Komisi Pemberantasan Korupsi (KPK) menyayangkan pihak yang membangun opini kasus Bupati Nganjuk, Jawa Timur (Jatim), Novi Rahman Hidayat, ditangani Bareskrim Polri karena polemik TWK atau tes wawasan kebangsaan. KPK menegaskan, penanganan perkara itu oleh Polri disepakati sejak April 2021.
"Kami tegaskan kasus Nganjuk sejak April 2021 sebelum kegiatan tangkap tangan dilakukan sudah disepakati bersama antara KPK dan Bareskrim bahwa penanganan kasus akan dilakukan oleh Direktorat Tipikor Bareskrim Polri," ujar Pelaksana tugas Juru Bicara bidang Penindakan KPK Ali Fikri secara tertulis, Minggu (23/5).
Diketahui, Novi dibekuk oleh tim gabungan KPK-Bareskrim pada Minggu (9/5). Beredar kabar Ketua Satuan Tugas atau Kasatgas tangkap tangan adalah Harun Al Rasyid.
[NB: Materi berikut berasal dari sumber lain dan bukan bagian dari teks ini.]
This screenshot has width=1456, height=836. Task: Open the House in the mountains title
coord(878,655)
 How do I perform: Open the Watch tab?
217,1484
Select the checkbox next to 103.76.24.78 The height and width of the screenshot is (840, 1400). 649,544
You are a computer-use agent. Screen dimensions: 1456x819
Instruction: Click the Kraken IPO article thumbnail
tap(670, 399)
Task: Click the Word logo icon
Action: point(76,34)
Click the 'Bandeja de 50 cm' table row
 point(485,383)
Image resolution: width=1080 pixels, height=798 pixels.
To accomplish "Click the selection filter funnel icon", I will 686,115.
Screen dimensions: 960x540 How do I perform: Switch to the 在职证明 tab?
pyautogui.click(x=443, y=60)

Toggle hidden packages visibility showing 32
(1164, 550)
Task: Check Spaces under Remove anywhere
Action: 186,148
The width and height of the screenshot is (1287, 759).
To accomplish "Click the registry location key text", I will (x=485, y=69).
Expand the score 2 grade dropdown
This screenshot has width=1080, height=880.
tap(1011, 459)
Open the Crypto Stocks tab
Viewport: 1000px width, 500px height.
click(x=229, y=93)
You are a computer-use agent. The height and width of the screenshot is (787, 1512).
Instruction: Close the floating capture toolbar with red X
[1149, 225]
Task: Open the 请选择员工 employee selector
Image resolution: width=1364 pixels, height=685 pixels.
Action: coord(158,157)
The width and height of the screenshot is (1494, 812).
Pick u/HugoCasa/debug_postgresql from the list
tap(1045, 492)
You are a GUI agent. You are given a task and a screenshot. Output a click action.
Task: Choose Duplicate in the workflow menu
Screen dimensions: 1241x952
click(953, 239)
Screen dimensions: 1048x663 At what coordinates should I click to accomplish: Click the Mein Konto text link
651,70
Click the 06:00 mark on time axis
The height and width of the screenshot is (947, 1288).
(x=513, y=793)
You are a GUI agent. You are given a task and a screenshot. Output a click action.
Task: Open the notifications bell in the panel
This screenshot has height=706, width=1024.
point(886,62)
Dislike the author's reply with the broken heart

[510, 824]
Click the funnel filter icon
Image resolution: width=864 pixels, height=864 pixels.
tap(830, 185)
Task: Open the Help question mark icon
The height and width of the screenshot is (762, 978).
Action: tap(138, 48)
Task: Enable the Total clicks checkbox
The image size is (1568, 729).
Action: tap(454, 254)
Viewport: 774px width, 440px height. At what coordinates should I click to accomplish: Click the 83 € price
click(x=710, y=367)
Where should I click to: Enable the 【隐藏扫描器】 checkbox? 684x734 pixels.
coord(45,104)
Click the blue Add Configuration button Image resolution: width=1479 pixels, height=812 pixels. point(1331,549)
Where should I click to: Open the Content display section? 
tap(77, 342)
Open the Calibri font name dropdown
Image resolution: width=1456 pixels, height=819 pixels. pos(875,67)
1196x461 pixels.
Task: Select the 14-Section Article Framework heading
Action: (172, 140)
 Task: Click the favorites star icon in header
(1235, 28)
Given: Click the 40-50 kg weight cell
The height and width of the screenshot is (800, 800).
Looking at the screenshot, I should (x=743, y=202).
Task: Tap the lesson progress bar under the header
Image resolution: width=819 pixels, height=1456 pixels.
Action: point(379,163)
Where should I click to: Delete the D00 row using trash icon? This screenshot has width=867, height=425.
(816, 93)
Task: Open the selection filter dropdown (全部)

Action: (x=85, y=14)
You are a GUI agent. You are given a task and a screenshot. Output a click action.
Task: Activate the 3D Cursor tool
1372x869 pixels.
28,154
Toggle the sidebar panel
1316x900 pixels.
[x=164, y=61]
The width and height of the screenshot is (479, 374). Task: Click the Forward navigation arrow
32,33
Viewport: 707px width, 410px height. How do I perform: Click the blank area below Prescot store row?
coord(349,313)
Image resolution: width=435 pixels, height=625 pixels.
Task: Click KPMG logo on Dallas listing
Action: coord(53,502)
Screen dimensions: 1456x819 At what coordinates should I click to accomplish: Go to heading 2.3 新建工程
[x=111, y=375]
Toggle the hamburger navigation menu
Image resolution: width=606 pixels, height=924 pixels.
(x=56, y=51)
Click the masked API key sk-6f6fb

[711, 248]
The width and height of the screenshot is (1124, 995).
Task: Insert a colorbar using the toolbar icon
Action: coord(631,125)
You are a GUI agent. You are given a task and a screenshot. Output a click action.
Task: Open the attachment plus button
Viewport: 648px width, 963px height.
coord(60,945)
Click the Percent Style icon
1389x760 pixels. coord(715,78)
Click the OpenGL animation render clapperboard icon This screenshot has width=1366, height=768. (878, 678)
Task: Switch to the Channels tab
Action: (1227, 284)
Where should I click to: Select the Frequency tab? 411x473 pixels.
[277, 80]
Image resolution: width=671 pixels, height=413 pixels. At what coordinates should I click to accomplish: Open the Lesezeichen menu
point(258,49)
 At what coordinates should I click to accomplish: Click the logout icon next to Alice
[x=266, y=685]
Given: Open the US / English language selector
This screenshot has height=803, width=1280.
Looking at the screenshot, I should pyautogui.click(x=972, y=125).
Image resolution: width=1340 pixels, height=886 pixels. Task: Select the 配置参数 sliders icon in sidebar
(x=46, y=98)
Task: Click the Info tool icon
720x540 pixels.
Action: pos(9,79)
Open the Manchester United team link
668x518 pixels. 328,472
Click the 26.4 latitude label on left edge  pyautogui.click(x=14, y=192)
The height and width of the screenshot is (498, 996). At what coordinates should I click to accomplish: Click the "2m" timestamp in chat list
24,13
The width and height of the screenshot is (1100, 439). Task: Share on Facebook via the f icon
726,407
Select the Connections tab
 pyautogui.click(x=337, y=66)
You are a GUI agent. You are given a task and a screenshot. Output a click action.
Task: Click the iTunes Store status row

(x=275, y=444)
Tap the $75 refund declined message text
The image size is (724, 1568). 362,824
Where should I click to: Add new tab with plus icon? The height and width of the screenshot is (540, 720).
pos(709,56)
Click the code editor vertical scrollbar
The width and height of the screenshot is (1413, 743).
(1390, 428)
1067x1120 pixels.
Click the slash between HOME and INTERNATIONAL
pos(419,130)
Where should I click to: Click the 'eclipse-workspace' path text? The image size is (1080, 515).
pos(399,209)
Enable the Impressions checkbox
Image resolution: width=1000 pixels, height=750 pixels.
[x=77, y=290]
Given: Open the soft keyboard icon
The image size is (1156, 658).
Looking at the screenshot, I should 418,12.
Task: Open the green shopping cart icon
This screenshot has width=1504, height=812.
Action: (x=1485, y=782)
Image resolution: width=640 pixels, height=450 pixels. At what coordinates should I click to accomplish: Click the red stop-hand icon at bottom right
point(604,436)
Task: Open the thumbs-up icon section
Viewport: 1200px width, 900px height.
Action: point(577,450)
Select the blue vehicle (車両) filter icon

Harun disebut termasuk 75 pegawai lembaga antisuap yang gagal TWK.
Ali menjelaskan, kesepatakan itu berdasarkan pengaduan awal yang masuk ke lembaga antirasuah dan Bareskrim terkait dugaan korupsi yang melibatkan perangkat desa dan camat di Kabupaten Nganjuk, Jatim. Usai menangkap empat camat, diperoleh informasi terkait keterlibatan kepala daerah yang kini ditetapkan tersangka.
"Tentu menindaklanjuti kesepakatan, maka untuk efektivitas penanganan tetap dilanjutkan Bareskrim Polri dengan supervisi KPK sesuai kewenangannya," kata Ali.
Sebelumnya, menurut Direktur Sosialisasi dan Kampanye Anti-Korupsi KPK, Giri Suprapdiono, penanganan kasus Bupati Nganjuk oleh Bareskrim imbas 75 pegawai yang dibebastugaskan. Ke-75 pegawai gagal TWK harus menyerahkan tugas dan tanggung jawab berdasarkan Surat Keputusan Pimpinan KPK Nomor 652 Tahun 2021 yang diteken Ketua KPK Firli Bahuri, Jumat (7/5).
"Bayangkan, sudah ada SK yang disuruh melepaskan tugas dan tanggung jawab, dia lakukan OTT (Minggu, 9 Mei) karena belum tahu. SK ini baru kami terima tanggal 11 Mei. Maka yang terjadi adalah OTT Nganjuk pindah ke Bareskrim kan penanganannya. Itu dampak yang immediate dari proses pe-non job-an 75 pegawai," ujarnya dalam forum diskusi Youtube Mardani Ali Sera, Jumat (21/5).